For four newborn monkeys the cloth mother lactated and the wire mother did not;
and, for the other four, this condition was reversed. In either condition the
infant received all its milk through the mother surrogate as soon as it was
able to maintain itself in this way, a capability achieved within two or three
days except in the case of very immature infants. Supplementary feedings were
given until the milk intake from the mother surrogate was adequate. Thus, the
experiment was designed as a test of the relative importance of the variables
of contact comfort and nursing comfort. During the first 14 days of life the
monkey's cage floor was covered with a heating pad wrapped in a folded gauze
diaper, and thereafter the cage floor was bare. The infants were always free to
leave the heating pad or cage floor to contact either mother, and the time
spent on the surrogate mothers was automatically recorded. Figure 5 shows the
total time spent cloth and wire mothers under the two conditions of feeding.
These data make it obvious that contact comfort is a variable of overwhelming
importance in the development of affectional response, whereas lactation is a
variable of negligible importance. With age and opportunity to learn, subjects
with the lactating wire mother showed decreasing responsiveness to her and
increasing responsiveness to the nonlactating cloth mother, a finding
completely contrary to any interpretation of derived drive in which the
mother-form becomes conditioned to hunger-thirst reduction. The persistence of
these differential responses throughout 165 consecutive days of testing is
evident in Figure 6.
One control group of
neonatal monkeys was raised on a single wire mother, and a second control group
was raised on a single cloth mother. There were no differences between these
two groups in amount of milk ingested or in weight gain. The only difference
between the two groups lay in the composition of the feces, the softer stools
of the wire-mother infants suggesting psychosomatic involvement. The wire
mother is biologically adequate but psychologically inept.

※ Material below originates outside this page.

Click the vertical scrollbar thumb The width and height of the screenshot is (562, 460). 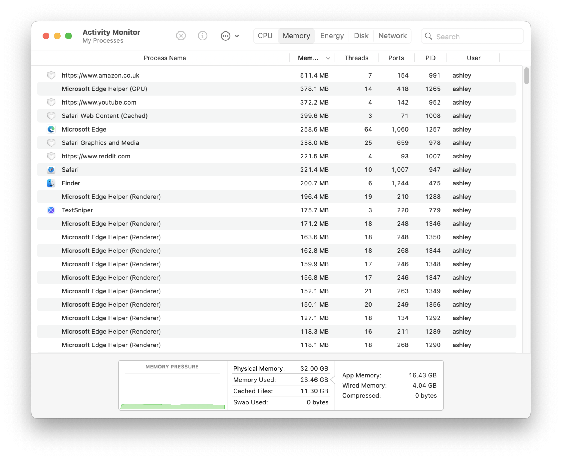click(526, 76)
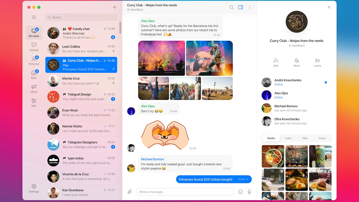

We were not surprised to discover
that contact comfort was an important basic affectional or love variable, but
we did not expect it to overshadow so completely the variable of nursing;
indeed; indeed, the disparity is so great as to suggest that the primary
function of nursing as an affectional variable is that of insuring frequent and
intimate body contact of the infant with the mother. Certainly, man cannot live
by milk alone. Love is an emotion that does not need to be bottle- or
spoon-fed, and we may be sure that there is nothing to be gained by giving lip
service to love.
A charming lady once heard
me describe these experiments and, when I subsequently talked to her, her face
brightened with sudden insight: "Now I know what's wrong with me,"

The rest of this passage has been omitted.